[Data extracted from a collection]
- Opening Delimiter -

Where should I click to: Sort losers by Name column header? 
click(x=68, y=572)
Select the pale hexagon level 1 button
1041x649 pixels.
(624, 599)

- Closing Delimiter -

** What is being asked **
Print all the records exactly as written.

** Task output **
Where should I click to: Sort losers by Name column header? 
click(x=68, y=572)
Select the pale hexagon level 1 button
1041x649 pixels.
(624, 599)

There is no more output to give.